Eyewitness

March 24, 2000

In May 1940, 55 British citizens were deported from Denmark to German detention camps near Nuremberg, where they remained throughout the war.

The Danish government consented to the deportation of the mainly anti-Nazi Britons - a senior civil servant declared in a secret document that the British had "taken their standpoint" and had to "face the consquences".

But the British Foreign Office took a similarly pragmatic view, stating in an internal document: "While the unfortunate effect on British subjects in Germany cannot be overlooked, we are not prepared to repatriate persons interned at the outbreak of war."

Germany offered repatriation but the Foreign Office failed to respond because it might lead to the exchange of German

prisoners in Britain.

The actions of the Danish government and the occupying power are revealed in a series of articles in the newspaper Weekendavisen. Historian Steen Andersen, of the Museum of Danish Resistance in Copenhagen, said: "The

Danish government chose to cooperate with the Nazis in areas where they faced no

political consequences. They had made the assumption that the Germans would win the war."

Terry Charman, a historian at the Imperial War Museum in London, said the camps were governed by the 1929 Geneva convention and were unlike the concentration camps typified by Auschwitz. "Detainees had communications with their home countries and the protecting power. The United States, and, later, the Swiss monitored conditions in the camps."
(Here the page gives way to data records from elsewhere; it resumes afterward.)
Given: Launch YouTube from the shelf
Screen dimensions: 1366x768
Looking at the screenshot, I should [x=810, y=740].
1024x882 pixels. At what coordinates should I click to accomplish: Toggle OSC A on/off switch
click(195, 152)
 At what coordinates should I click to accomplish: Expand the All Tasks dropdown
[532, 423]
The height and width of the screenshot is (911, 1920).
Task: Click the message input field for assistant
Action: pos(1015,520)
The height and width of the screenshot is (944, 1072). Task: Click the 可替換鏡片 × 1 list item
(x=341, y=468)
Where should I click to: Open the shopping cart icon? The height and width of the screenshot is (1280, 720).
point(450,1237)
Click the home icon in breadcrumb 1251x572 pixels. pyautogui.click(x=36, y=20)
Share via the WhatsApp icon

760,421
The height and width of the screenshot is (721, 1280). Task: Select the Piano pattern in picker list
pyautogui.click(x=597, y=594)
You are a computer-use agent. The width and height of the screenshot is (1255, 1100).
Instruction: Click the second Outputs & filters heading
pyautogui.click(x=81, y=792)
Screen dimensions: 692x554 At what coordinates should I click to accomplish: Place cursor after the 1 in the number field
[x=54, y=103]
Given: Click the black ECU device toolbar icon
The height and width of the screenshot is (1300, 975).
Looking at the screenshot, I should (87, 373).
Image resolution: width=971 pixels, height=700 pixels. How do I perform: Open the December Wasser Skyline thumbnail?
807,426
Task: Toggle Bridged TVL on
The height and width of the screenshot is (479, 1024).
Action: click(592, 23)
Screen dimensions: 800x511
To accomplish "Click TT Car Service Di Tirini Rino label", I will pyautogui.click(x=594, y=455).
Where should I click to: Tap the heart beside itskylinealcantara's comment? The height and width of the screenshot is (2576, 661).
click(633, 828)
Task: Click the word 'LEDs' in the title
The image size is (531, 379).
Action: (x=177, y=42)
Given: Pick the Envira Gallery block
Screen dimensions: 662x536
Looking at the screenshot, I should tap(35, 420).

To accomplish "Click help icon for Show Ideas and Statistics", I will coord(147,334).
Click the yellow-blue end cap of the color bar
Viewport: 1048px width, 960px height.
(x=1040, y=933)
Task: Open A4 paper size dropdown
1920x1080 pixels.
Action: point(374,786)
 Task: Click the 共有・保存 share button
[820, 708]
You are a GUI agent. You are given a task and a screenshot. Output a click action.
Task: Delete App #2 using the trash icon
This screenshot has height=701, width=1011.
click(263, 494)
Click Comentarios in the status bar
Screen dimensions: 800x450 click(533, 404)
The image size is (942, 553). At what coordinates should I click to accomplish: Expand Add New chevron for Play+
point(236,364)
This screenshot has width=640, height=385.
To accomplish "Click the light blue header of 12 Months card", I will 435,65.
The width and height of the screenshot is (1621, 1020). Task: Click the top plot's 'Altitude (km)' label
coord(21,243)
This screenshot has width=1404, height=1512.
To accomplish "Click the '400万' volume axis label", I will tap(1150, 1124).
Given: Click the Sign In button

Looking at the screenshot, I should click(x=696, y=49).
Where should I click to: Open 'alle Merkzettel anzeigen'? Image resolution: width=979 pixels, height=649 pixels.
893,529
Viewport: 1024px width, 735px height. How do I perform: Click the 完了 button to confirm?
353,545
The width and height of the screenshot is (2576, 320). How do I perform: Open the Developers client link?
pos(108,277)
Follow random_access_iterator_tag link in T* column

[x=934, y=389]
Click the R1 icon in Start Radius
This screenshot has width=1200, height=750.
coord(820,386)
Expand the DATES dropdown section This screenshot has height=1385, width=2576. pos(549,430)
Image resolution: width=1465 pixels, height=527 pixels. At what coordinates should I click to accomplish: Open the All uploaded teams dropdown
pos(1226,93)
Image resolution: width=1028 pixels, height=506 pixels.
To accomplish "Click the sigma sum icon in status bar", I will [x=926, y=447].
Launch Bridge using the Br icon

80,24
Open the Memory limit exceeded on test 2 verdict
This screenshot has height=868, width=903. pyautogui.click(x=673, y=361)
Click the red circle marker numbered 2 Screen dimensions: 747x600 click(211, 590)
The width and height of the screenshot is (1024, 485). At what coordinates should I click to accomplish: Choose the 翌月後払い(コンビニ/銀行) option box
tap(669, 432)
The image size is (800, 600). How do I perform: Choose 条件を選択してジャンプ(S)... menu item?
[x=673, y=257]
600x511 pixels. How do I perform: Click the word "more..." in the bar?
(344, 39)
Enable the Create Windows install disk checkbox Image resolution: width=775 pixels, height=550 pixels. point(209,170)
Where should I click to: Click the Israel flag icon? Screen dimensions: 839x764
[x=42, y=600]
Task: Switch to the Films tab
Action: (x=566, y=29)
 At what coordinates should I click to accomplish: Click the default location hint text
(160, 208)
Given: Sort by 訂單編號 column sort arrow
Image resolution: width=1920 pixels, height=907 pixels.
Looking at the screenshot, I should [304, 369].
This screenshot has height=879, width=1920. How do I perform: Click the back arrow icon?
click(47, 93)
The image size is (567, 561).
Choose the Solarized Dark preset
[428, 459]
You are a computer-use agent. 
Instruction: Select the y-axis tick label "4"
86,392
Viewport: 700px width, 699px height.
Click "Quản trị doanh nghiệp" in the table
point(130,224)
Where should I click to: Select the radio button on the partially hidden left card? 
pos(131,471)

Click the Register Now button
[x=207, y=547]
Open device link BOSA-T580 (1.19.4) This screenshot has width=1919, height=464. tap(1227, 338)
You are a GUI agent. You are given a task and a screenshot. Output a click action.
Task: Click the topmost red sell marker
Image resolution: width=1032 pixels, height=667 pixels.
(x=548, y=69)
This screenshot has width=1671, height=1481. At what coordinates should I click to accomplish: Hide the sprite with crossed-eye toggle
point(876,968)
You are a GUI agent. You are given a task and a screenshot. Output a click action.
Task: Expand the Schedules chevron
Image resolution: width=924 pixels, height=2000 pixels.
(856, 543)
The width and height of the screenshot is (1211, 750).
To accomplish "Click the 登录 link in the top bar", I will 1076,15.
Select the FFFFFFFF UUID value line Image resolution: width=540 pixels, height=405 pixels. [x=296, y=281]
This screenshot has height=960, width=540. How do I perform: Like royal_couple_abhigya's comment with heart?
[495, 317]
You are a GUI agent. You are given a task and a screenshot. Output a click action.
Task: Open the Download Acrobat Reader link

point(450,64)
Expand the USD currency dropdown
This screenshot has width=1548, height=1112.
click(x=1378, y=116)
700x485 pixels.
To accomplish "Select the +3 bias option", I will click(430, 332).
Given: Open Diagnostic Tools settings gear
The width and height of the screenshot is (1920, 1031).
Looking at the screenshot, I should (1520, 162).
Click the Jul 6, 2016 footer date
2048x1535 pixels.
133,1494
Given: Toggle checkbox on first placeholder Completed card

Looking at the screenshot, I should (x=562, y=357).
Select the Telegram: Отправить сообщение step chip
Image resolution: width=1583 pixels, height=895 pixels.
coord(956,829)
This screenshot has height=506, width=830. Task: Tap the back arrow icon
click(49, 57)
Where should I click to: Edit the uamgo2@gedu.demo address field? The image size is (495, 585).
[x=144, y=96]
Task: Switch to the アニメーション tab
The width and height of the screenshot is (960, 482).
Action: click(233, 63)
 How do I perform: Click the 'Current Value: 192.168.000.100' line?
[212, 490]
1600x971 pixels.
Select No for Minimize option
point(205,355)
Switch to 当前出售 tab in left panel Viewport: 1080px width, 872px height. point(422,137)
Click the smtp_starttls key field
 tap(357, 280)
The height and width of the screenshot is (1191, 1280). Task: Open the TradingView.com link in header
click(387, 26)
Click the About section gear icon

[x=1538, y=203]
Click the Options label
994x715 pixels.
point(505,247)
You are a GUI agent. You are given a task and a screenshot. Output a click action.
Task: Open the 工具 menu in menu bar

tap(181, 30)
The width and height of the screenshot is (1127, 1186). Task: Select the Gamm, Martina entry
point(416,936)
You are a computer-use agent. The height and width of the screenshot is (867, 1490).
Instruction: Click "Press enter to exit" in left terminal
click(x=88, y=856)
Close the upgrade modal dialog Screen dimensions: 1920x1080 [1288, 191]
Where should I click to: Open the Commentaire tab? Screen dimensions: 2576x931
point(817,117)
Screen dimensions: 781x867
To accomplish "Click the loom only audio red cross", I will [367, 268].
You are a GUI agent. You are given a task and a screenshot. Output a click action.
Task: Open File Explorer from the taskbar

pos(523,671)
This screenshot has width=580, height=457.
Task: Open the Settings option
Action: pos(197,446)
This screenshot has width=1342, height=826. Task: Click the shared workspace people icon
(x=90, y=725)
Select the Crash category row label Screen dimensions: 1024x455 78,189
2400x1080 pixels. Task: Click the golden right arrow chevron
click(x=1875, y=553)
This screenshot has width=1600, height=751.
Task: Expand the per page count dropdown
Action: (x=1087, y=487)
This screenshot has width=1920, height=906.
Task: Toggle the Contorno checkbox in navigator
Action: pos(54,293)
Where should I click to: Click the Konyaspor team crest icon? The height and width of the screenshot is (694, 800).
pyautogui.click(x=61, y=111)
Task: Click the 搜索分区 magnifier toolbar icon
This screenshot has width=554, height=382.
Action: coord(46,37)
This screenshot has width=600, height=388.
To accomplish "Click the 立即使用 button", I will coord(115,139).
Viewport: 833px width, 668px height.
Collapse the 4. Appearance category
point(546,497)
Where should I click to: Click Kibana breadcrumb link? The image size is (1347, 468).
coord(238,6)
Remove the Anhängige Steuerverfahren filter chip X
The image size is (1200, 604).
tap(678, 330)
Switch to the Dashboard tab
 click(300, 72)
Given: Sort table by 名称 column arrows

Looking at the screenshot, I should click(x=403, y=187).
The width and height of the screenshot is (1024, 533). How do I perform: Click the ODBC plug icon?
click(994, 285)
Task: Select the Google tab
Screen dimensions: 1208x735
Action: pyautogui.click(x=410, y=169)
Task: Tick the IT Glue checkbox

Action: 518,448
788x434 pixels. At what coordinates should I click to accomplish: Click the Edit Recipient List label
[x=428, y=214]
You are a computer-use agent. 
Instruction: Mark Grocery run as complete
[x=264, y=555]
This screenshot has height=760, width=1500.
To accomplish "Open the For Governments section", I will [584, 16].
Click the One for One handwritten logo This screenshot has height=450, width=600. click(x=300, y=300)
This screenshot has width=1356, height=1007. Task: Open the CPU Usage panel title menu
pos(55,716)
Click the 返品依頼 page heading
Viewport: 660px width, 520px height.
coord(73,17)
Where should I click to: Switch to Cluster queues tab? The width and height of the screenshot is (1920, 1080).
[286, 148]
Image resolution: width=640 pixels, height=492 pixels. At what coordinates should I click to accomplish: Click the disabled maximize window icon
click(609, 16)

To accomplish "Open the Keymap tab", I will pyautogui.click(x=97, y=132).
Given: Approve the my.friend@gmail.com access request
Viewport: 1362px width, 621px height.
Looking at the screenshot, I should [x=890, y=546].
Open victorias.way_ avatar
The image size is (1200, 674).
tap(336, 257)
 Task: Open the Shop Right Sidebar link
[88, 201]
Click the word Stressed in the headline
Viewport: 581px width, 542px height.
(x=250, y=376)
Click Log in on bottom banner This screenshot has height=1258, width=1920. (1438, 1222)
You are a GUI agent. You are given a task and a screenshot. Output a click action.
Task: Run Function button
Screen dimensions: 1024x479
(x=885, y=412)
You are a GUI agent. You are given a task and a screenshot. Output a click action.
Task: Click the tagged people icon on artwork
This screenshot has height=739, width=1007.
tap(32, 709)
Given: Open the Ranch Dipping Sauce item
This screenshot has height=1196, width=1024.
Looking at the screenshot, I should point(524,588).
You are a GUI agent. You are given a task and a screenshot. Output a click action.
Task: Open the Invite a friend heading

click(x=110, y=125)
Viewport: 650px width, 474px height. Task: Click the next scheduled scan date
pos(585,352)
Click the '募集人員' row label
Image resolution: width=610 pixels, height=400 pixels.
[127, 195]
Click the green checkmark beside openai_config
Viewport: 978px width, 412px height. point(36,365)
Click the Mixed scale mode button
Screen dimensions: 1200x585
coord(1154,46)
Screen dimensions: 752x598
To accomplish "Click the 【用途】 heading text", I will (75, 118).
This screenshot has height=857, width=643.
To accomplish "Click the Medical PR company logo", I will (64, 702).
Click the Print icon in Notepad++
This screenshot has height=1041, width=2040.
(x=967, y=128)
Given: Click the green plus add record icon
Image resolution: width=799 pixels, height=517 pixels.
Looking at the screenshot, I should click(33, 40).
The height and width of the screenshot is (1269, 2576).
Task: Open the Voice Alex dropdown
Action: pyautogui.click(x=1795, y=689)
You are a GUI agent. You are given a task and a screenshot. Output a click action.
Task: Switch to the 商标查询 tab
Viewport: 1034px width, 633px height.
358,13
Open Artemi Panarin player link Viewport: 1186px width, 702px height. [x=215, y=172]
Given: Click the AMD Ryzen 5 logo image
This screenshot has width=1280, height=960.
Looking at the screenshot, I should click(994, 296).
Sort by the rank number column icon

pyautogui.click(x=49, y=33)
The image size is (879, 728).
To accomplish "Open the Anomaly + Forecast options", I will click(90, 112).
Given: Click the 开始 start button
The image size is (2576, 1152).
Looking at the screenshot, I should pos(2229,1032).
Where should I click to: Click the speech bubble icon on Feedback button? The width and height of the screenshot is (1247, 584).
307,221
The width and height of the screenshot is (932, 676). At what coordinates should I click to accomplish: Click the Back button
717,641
After the war the deportees lodged legal claims against the Danish government. But with

little support from the Foreign Office, they were unsuccessful.

Danish officials tried to hide evidence about the cooperation with the Nazis and argued that they had acted in good faith.

Mr Charman agrees that the Danes had probably expected the detainees to be repatriated. "There were many complaints after the war, particularly from the Far East, where many US citizens were repatriated from Singapore, but the Foreign Office firmly set its face against such a policy."